● **What needs to be done**: Can you copy out the records from the line with "Given: Click the File site info button" to the line with "Looking at the", both included, leaving the pictures out?

● **Entries**:
>> Start

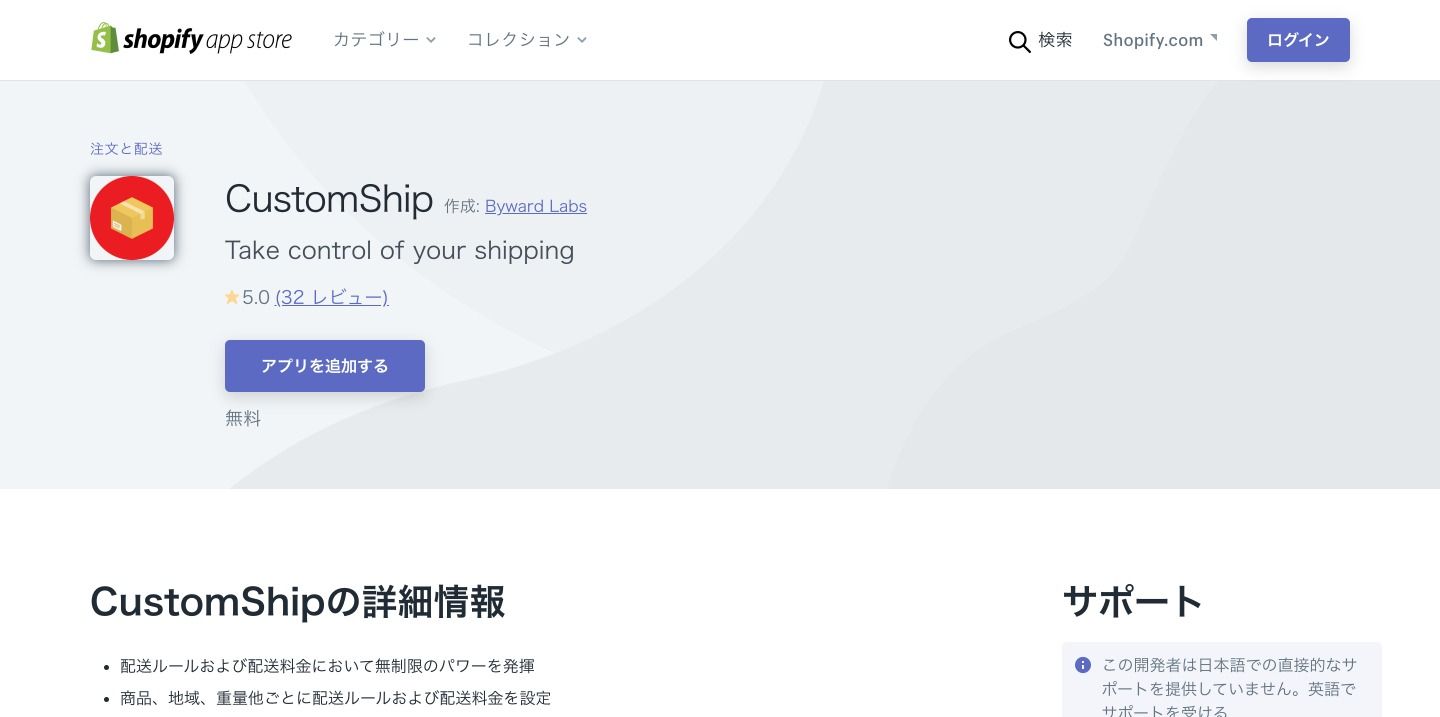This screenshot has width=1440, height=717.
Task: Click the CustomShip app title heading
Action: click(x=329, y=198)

>> End
>> Start

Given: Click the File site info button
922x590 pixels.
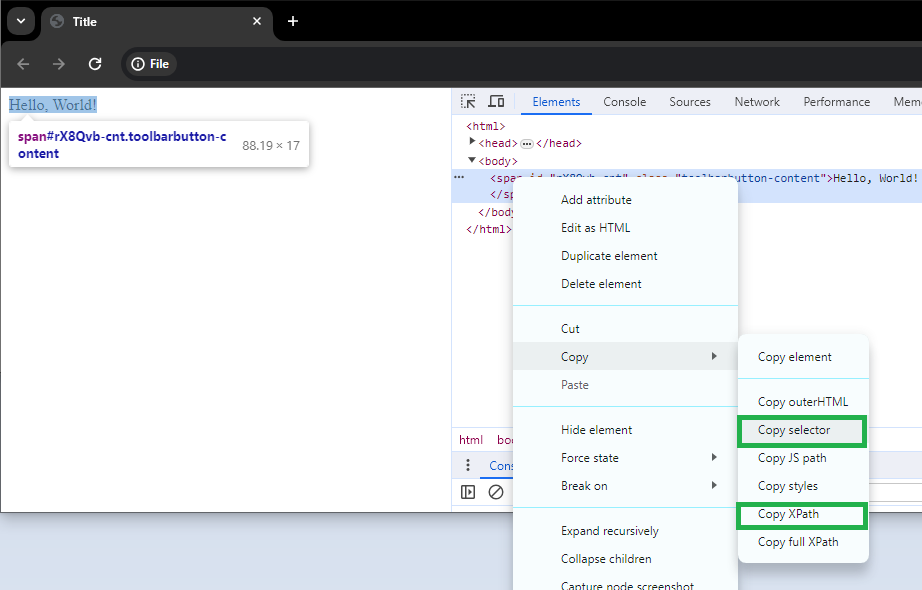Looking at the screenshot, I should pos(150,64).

>> End

● **Expected answer**:
Given: Click the File site info button
922x590 pixels.
Looking at the screenshot, I should pos(150,64).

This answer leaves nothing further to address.